To do: Give back exactly the line that contains "Where should I click to: Click the redo" and all the lines after it in the records below, to the very last, with no other output.

Collected data entries:
---+---

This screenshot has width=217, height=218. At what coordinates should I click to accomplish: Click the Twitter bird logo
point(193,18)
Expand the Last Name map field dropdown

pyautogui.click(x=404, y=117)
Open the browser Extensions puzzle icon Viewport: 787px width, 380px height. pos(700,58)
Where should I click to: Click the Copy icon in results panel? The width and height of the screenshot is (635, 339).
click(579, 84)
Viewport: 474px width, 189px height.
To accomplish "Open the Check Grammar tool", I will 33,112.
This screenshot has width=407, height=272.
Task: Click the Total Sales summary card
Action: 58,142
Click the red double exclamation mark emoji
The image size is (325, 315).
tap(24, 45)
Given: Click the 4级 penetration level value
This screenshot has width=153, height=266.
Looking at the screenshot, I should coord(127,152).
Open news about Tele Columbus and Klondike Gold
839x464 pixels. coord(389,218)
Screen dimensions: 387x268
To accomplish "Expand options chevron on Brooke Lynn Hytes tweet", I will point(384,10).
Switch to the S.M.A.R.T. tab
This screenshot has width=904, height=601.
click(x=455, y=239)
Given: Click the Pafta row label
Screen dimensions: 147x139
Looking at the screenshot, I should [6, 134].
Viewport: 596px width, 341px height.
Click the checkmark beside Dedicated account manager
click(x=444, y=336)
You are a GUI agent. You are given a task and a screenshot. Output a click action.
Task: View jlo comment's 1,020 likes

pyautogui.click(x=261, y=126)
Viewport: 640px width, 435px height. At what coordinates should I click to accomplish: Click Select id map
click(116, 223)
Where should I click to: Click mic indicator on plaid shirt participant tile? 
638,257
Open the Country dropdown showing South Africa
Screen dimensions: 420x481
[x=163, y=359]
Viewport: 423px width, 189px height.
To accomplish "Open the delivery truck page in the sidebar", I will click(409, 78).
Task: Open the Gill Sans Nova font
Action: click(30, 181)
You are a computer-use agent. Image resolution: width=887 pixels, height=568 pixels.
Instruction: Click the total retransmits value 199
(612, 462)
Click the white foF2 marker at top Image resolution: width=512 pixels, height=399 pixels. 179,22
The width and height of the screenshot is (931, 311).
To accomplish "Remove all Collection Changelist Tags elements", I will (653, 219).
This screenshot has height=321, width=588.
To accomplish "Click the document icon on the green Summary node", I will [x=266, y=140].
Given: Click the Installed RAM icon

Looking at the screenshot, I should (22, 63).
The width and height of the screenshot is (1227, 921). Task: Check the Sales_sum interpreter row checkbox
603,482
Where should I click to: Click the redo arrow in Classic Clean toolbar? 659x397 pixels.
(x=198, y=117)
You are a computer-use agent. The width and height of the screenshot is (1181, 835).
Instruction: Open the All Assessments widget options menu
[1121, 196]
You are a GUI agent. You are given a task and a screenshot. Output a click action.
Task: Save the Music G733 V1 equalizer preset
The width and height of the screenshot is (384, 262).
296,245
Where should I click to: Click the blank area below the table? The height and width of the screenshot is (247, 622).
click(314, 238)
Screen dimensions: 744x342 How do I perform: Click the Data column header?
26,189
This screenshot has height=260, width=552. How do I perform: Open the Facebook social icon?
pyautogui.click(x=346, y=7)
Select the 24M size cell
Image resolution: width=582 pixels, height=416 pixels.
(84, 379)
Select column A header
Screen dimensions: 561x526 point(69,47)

---+---

Result for this task:
Where should I click to: Click the redo arrow in Classic Clean toolbar? 659x397 pixels.
(x=198, y=117)
You are a computer-use agent. The width and height of the screenshot is (1181, 835).
Instruction: Open the All Assessments widget options menu
[1121, 196]
You are a GUI agent. You are given a task and a screenshot. Output a click action.
Task: Save the Music G733 V1 equalizer preset
The width and height of the screenshot is (384, 262).
296,245
Where should I click to: Click the blank area below the table? The height and width of the screenshot is (247, 622).
click(314, 238)
Screen dimensions: 744x342 How do I perform: Click the Data column header?
26,189
This screenshot has height=260, width=552. How do I perform: Open the Facebook social icon?
pyautogui.click(x=346, y=7)
Select the 24M size cell
Image resolution: width=582 pixels, height=416 pixels.
(84, 379)
Select column A header
Screen dimensions: 561x526 point(69,47)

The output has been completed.